Stored data entries>

○ ○ ○ ○

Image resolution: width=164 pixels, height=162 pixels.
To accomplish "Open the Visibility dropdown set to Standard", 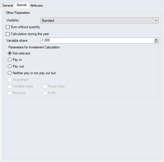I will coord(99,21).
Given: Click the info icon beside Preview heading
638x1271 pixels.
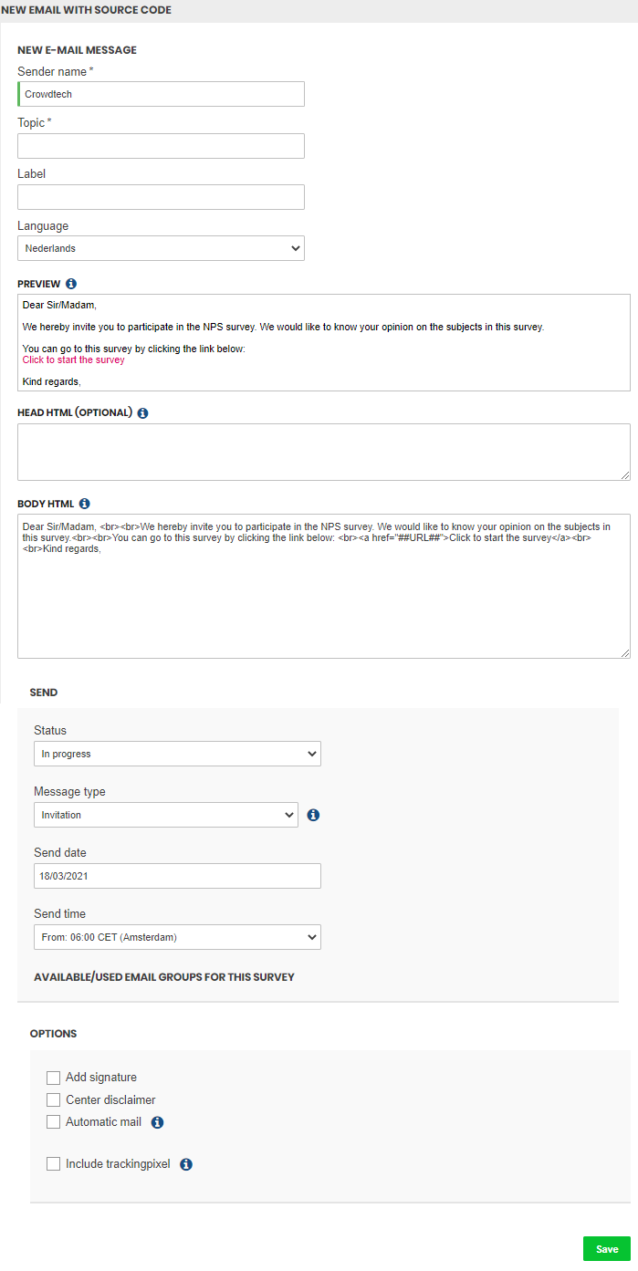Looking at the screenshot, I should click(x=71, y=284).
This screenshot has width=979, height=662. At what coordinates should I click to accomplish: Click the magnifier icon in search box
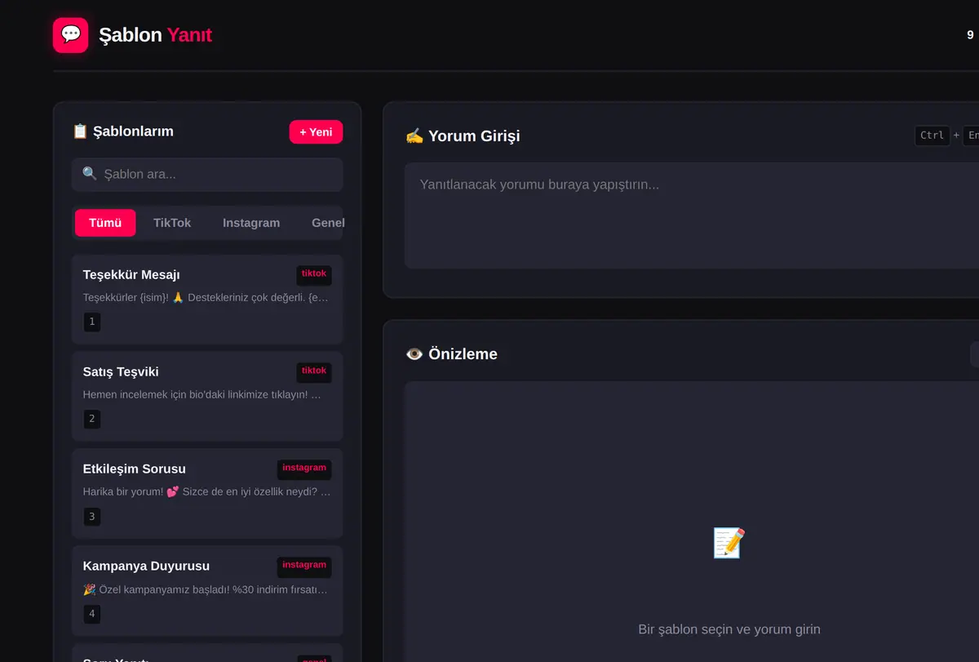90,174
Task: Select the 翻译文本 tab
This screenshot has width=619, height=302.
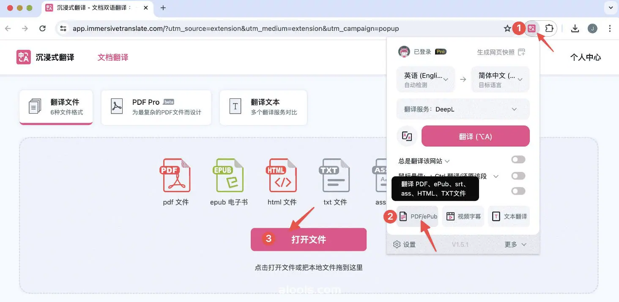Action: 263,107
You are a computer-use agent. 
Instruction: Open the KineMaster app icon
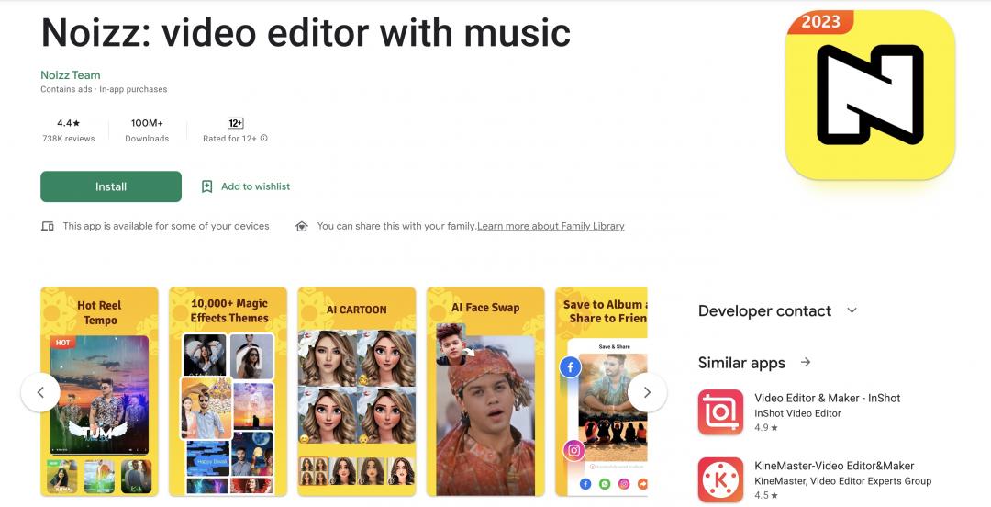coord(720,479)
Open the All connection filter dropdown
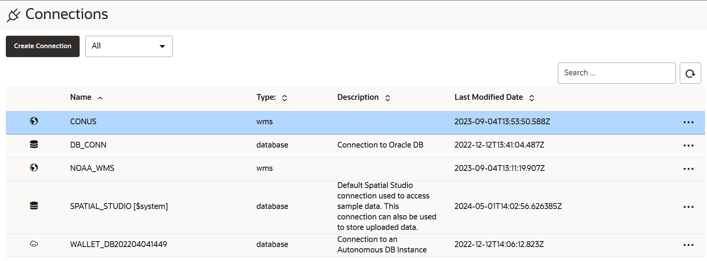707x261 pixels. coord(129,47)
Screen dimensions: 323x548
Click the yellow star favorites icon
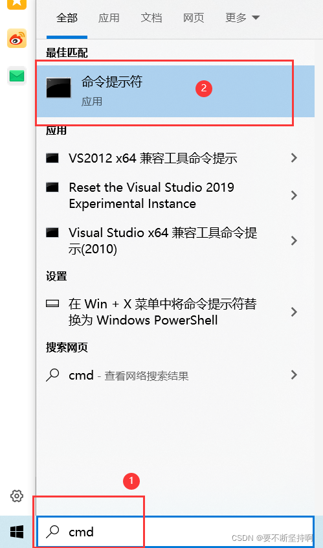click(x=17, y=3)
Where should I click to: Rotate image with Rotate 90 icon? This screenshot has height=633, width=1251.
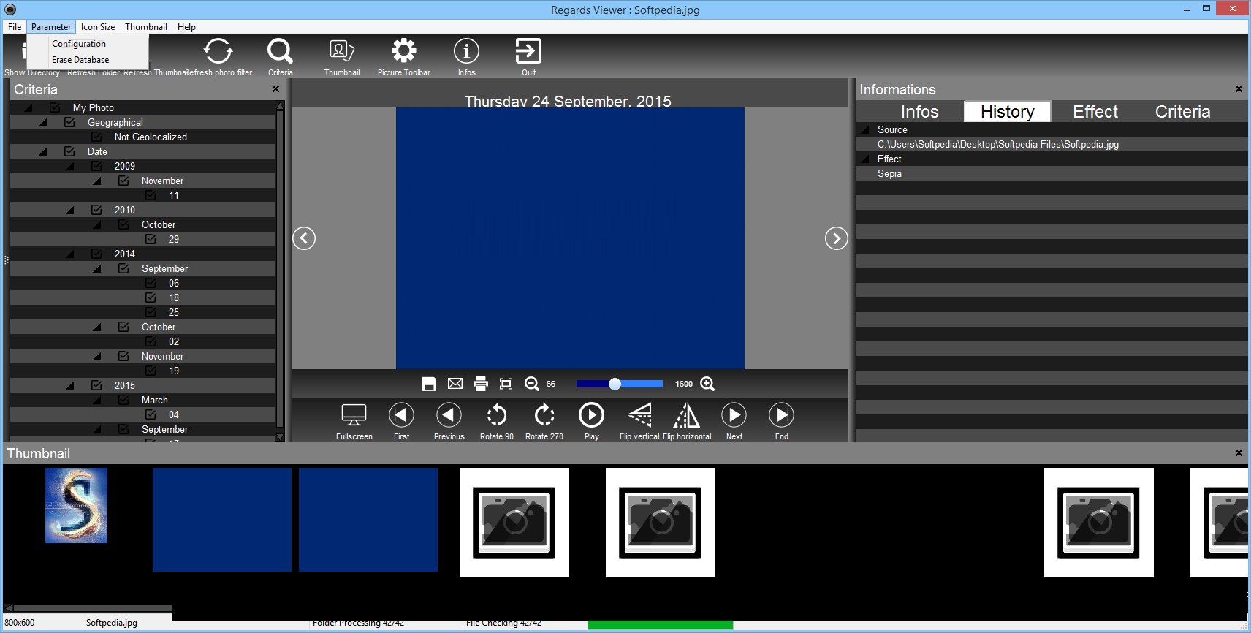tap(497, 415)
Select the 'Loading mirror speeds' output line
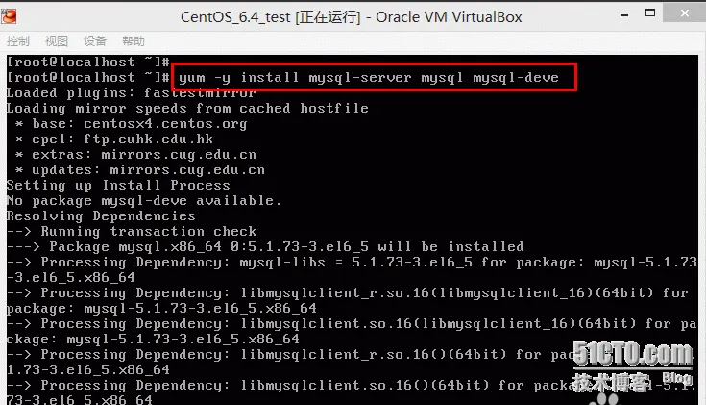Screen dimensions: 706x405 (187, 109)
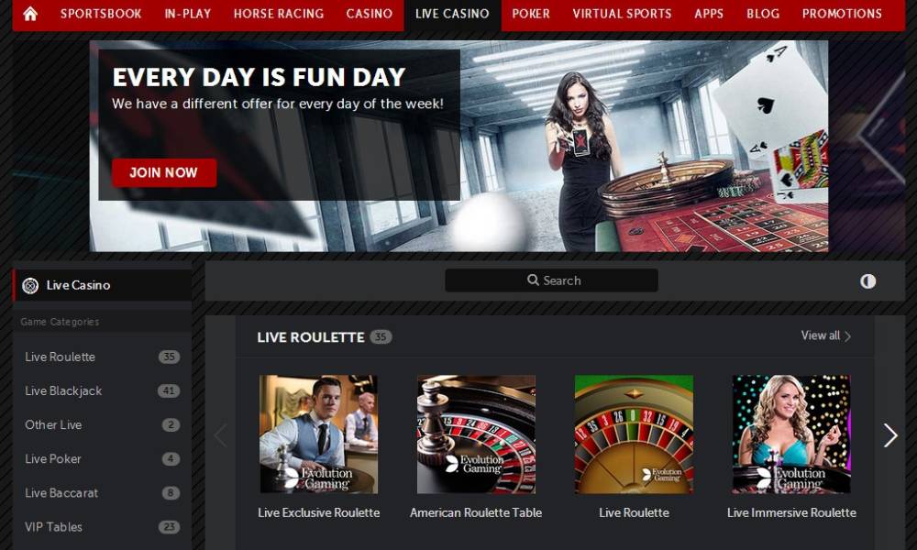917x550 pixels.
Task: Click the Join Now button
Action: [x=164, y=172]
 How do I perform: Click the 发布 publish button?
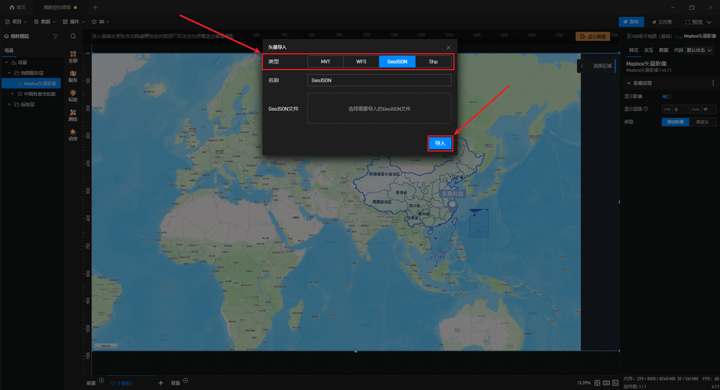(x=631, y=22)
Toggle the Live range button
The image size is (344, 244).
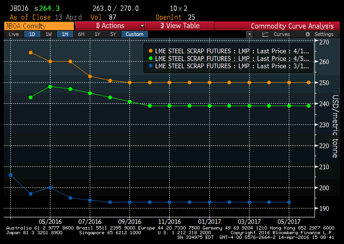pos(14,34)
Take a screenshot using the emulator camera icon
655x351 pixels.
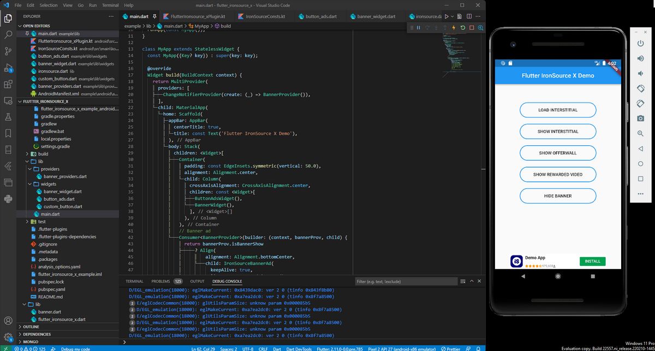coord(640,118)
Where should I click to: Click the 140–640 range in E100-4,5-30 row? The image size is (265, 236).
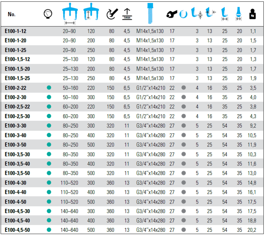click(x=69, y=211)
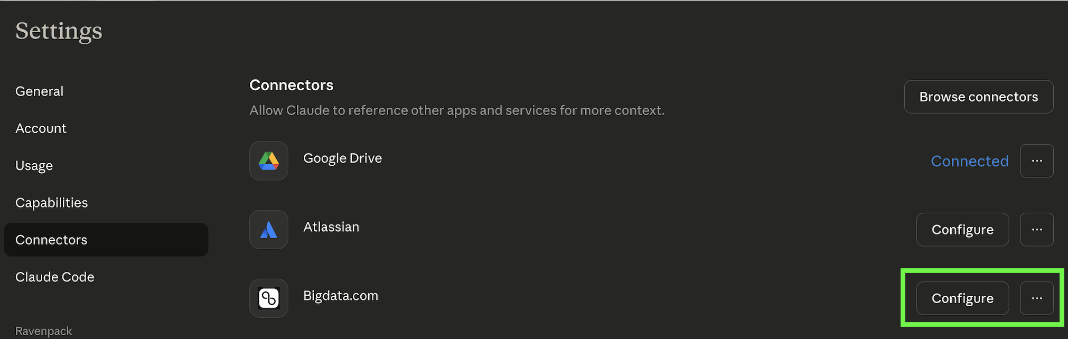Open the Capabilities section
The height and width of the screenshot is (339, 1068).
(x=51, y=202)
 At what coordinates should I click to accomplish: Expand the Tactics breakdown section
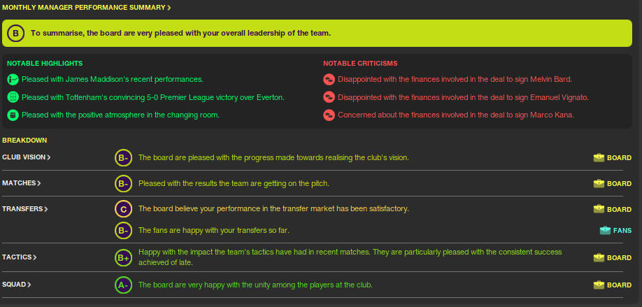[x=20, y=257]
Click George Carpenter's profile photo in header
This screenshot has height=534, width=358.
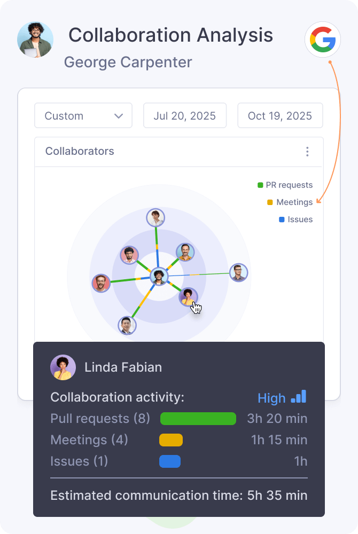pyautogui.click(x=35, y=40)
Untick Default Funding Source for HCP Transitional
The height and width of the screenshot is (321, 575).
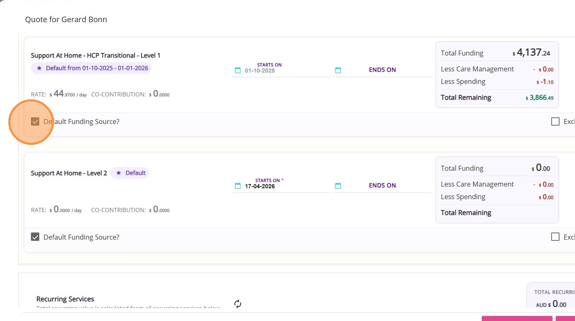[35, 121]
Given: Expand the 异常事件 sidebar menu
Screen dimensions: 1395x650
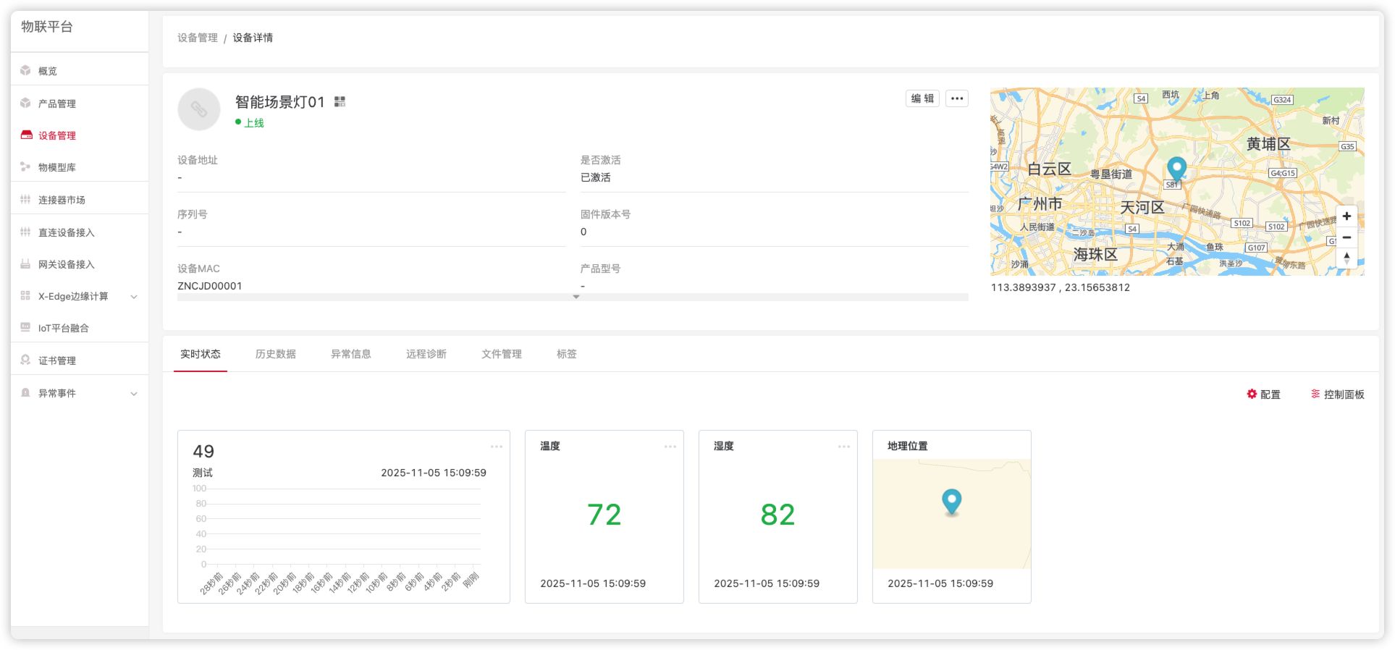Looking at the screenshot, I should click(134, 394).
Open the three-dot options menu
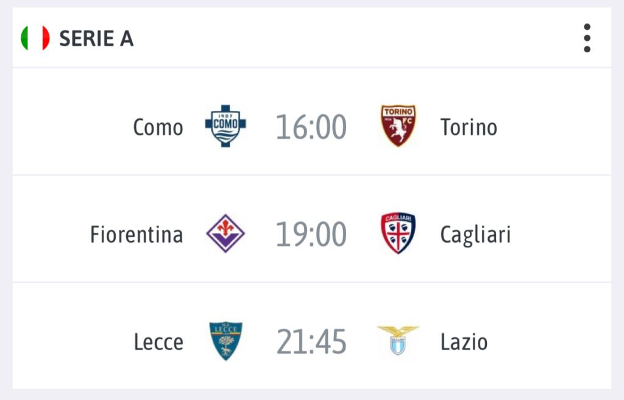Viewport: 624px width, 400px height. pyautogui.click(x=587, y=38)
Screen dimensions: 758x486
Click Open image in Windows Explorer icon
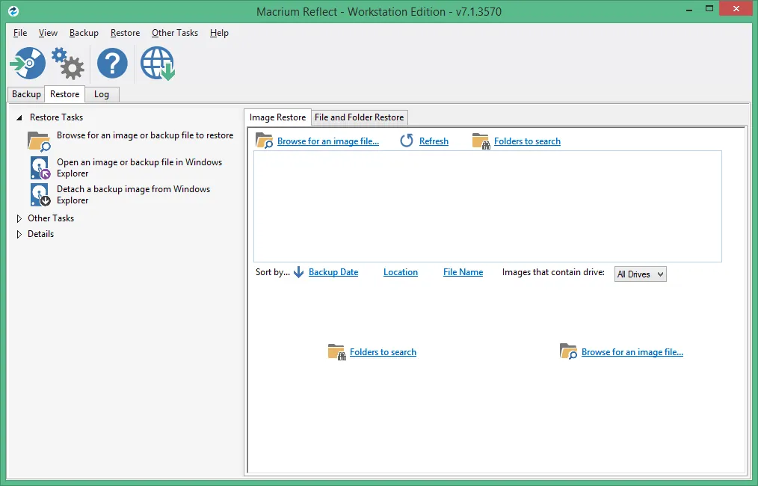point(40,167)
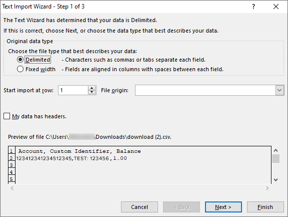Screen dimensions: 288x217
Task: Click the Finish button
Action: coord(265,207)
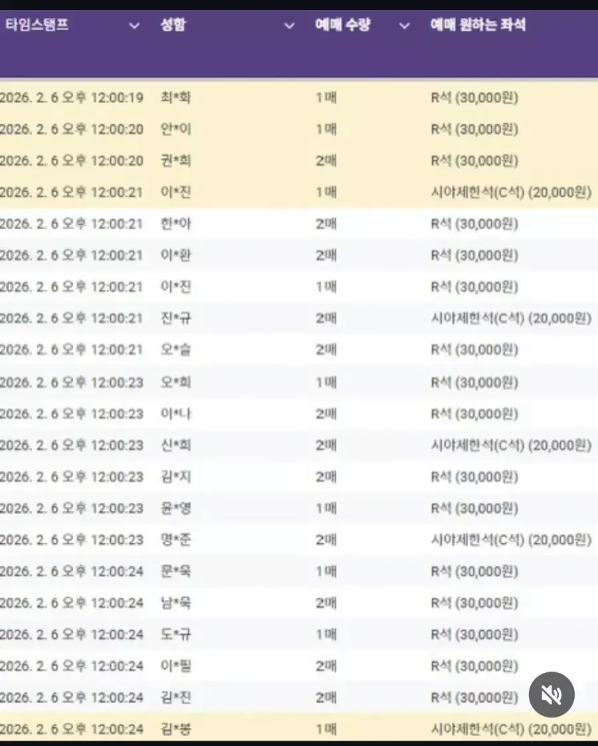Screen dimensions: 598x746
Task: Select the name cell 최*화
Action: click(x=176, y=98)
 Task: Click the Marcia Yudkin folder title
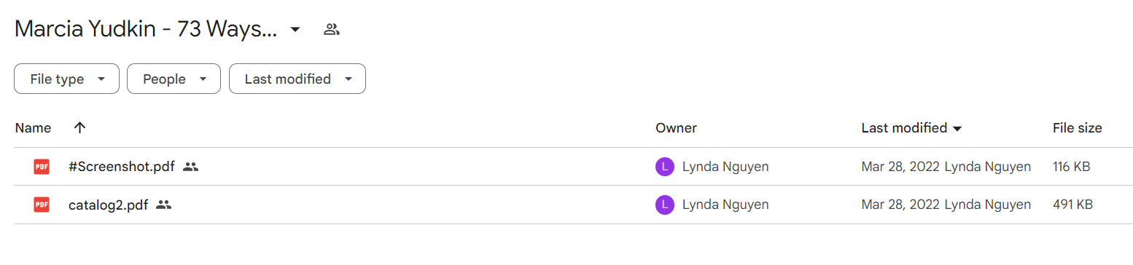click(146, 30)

○ ○ ○ ○

Task>
In the records above, locate every line with the string "Given" and copy it.

Answer>
Given: Click the info icon beside Preview heading
Given: Expand the 异常事件 sidebar menu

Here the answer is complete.